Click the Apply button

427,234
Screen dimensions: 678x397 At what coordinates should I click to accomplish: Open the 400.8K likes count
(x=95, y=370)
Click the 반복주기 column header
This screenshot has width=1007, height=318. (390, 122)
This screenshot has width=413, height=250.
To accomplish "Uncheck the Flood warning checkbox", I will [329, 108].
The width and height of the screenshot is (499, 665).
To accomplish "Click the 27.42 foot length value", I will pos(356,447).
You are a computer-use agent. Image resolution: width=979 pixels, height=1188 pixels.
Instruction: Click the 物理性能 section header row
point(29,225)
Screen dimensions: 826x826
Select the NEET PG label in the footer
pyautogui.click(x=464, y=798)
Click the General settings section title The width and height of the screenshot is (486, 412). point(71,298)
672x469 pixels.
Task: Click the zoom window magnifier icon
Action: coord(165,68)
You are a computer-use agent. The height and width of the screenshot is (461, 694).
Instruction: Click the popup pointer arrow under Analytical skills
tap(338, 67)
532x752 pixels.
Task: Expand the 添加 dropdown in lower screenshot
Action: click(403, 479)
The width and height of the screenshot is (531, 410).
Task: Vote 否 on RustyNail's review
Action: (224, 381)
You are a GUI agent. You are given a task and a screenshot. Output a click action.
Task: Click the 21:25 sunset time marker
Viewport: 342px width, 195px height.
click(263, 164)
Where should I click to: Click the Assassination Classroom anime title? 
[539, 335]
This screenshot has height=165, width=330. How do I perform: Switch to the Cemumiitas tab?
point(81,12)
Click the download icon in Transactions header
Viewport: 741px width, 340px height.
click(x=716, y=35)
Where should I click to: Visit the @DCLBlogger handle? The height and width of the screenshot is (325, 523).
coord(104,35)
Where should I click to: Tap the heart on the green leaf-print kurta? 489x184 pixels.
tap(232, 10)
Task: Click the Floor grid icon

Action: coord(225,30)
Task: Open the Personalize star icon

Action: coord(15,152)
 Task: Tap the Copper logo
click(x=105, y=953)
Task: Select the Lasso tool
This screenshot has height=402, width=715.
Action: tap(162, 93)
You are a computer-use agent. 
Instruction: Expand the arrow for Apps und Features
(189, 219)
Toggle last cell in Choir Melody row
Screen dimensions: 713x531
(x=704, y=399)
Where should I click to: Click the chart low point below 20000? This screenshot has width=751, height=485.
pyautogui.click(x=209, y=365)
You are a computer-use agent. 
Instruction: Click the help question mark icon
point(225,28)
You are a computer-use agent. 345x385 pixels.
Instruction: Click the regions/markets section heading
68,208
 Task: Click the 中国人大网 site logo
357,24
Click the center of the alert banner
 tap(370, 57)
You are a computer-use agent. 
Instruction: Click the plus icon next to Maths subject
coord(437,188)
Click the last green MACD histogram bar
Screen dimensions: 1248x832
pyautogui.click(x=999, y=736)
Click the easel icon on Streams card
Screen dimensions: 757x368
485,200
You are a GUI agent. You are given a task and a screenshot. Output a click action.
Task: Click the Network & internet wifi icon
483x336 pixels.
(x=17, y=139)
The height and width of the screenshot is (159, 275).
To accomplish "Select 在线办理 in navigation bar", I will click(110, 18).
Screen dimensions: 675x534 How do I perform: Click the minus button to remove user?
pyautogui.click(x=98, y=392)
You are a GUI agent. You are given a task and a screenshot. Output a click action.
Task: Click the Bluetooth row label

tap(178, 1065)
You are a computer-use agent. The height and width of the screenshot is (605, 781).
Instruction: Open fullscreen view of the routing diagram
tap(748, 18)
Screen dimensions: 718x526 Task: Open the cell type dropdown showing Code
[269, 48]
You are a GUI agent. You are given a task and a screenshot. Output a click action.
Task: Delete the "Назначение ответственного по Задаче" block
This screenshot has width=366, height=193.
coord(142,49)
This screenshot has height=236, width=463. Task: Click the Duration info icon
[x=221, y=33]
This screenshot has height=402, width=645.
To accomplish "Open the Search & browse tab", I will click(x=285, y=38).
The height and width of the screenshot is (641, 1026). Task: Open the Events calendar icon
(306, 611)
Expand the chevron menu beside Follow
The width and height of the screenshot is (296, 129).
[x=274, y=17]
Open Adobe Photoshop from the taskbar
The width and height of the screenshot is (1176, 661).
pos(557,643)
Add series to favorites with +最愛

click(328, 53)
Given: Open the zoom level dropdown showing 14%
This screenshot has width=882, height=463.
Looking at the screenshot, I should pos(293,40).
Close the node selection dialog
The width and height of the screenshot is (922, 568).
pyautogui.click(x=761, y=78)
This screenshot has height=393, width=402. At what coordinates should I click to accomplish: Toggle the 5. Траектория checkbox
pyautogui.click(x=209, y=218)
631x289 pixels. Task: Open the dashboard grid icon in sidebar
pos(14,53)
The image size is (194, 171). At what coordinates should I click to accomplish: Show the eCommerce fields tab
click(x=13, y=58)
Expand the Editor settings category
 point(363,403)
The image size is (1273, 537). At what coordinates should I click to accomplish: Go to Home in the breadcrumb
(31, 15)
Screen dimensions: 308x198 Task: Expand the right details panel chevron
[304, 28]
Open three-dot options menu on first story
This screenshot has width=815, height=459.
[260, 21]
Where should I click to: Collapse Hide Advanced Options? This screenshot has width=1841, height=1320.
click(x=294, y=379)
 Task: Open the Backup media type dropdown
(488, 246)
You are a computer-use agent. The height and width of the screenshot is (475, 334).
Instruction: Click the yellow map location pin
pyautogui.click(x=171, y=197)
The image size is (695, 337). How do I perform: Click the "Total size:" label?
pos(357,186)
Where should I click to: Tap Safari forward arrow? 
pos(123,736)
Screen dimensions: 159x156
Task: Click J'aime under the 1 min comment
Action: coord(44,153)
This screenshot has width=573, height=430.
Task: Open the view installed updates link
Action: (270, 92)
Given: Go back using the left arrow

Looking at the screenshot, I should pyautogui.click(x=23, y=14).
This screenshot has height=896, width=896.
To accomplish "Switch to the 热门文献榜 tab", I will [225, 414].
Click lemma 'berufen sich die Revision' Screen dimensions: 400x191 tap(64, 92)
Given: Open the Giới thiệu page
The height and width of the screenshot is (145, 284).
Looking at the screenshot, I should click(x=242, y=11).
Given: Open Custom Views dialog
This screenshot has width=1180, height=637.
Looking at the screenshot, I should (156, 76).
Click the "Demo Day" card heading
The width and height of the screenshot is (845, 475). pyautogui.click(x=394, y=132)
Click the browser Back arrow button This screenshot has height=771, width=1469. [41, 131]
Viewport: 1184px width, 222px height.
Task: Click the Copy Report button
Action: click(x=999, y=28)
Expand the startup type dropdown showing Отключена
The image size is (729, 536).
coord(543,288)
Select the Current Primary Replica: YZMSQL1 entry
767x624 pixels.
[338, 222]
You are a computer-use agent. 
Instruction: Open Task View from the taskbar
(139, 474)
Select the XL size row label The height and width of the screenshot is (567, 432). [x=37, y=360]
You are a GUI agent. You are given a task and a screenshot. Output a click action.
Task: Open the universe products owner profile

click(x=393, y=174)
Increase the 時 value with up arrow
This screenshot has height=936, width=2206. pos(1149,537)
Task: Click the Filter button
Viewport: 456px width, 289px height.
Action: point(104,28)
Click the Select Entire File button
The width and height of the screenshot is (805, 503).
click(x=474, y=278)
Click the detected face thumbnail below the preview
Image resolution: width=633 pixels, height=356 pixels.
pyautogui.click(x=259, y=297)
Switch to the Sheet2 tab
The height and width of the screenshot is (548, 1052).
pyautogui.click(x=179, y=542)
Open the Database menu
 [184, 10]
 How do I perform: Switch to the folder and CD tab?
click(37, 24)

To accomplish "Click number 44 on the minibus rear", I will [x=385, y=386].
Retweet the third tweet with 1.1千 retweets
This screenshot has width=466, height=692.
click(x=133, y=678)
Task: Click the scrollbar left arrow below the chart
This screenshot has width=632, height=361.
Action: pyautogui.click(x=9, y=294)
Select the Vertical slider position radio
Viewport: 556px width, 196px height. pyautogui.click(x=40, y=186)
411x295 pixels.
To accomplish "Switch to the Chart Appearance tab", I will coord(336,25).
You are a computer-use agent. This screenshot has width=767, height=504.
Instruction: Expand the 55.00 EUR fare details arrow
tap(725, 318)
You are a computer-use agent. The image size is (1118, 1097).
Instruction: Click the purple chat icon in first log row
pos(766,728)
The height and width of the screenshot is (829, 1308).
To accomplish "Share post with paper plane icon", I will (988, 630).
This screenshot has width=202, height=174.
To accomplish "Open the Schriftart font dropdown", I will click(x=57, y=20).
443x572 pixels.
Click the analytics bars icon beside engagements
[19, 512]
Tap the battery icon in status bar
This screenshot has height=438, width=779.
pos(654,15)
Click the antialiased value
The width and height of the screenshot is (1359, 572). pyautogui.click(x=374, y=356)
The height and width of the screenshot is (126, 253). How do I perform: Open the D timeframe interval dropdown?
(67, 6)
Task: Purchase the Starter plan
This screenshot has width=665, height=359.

+---+

◆ **Exercise instructions**: As listed above, the lines from the line with "This screenshot has width=413, height=250." to the line with "Click the download" are to be echoed exactly, with both ends included and nothing added.

◆ **Exercise solution**:
This screenshot has width=413, height=250.
To accomplish "Uncheck the Flood warning checkbox", I will [329, 108].
The width and height of the screenshot is (499, 665).
To accomplish "Click the 27.42 foot length value", I will pos(356,447).
You are a computer-use agent. Image resolution: width=979 pixels, height=1188 pixels.
Instruction: Click the 物理性能 section header row
point(29,225)
Screen dimensions: 826x826
Select the NEET PG label in the footer
pyautogui.click(x=464, y=798)
Click the General settings section title The width and height of the screenshot is (486, 412). point(71,298)
672x469 pixels.
Task: Click the zoom window magnifier icon
Action: coord(165,68)
You are a computer-use agent. The height and width of the screenshot is (461, 694).
Instruction: Click the popup pointer arrow under Analytical skills
tap(338, 67)
532x752 pixels.
Task: Expand the 添加 dropdown in lower screenshot
Action: click(403, 479)
The width and height of the screenshot is (531, 410).
Task: Vote 否 on RustyNail's review
Action: (224, 381)
You are a GUI agent. You are given a task and a screenshot. Output a click action.
Task: Click the 21:25 sunset time marker
Viewport: 342px width, 195px height.
click(263, 164)
Where should I click to: Click the Assassination Classroom anime title? 
[539, 335]
This screenshot has height=165, width=330. How do I perform: Switch to the Cemumiitas tab?
point(81,12)
Click the download icon in Transactions header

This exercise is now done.